Chongqing Technology and Business University (重庆工商大学 (重慶工商大學)) is a public university in Nan'an District, Chongqing, China. It was formed by the merger of the predecessor Chongqing Business School and Yuzhou University in 2002.

==History==

The university started with the name of Chongqing Institute of Electromechanical Technology (重庆机电工艺学校) in 1952 as one of the first public universities established by the Chongqing local government. It became Yuzhou University (渝州大学) in 1978.

In 2002, Yuzhou University merged with Chongqing Business College and switched its name to Chongqing Technology and Business University.

==Departments==
Chongqing Technology and Business University (CTBU) is composed of 22 schools, offering a comprehensive range of academic programs.

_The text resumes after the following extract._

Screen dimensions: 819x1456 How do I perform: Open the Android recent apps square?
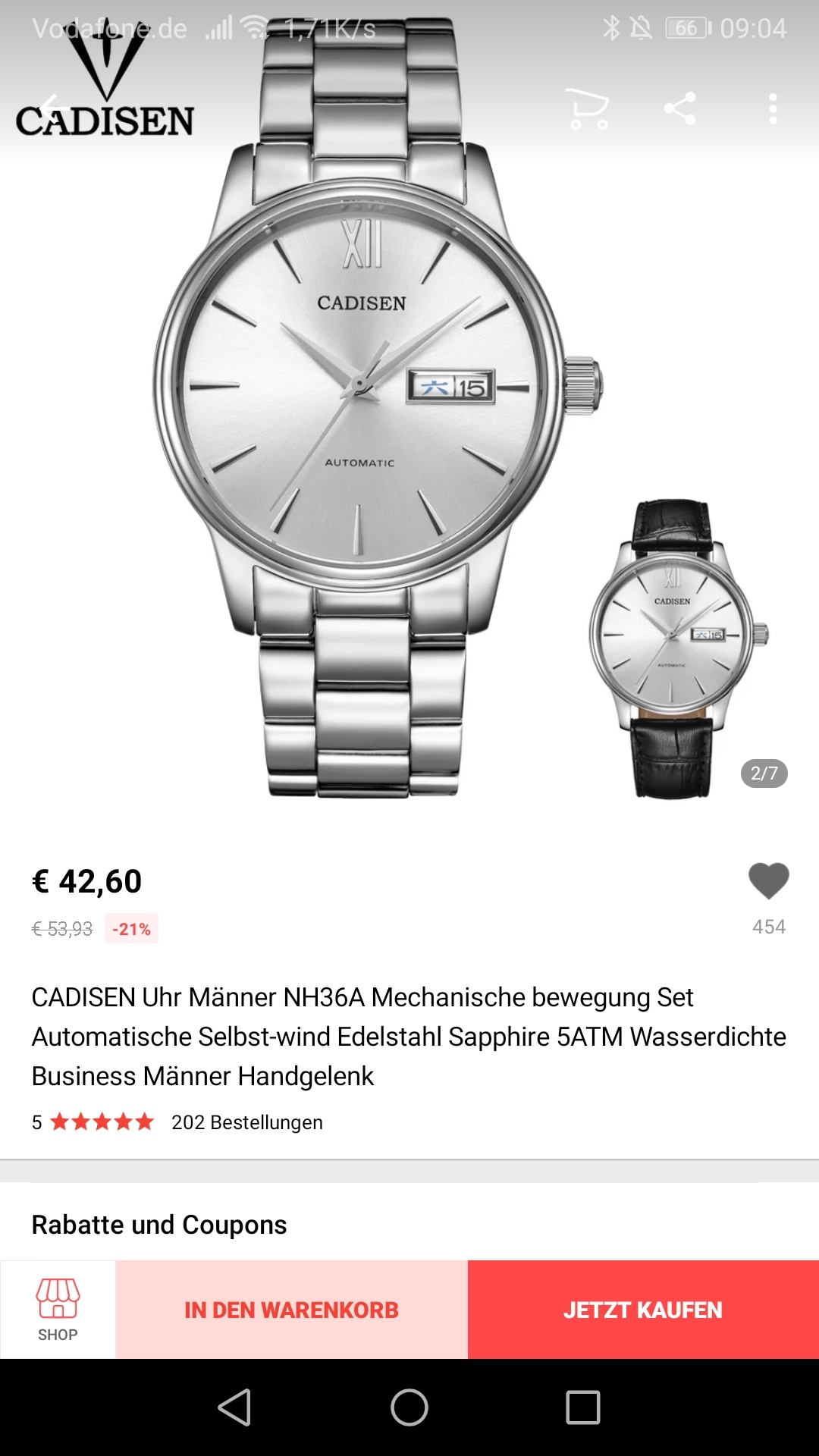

The university grants a Ph.D. degree in Applied Economics, and provides eight master's degree programs in key disciplines such as Regional Economics, Business Management, Environmental Engineering, Accounting, Statistics, Industrial Economics, Ideological and Political Education, and Media Studies. It also offers 71 undergraduate programs across various fields.

CTBU operates two Sino-foreign cooperative institutions: the International Business School and the Modern International Design and Arts Academy. Additionally, the university includes two financially independent colleges: Pass School and Rongzhi School.

The university currently hosts three municipal-level key disciplines and offers 15 municipal-level key courses, contributing to the academic development of the Chongqing region.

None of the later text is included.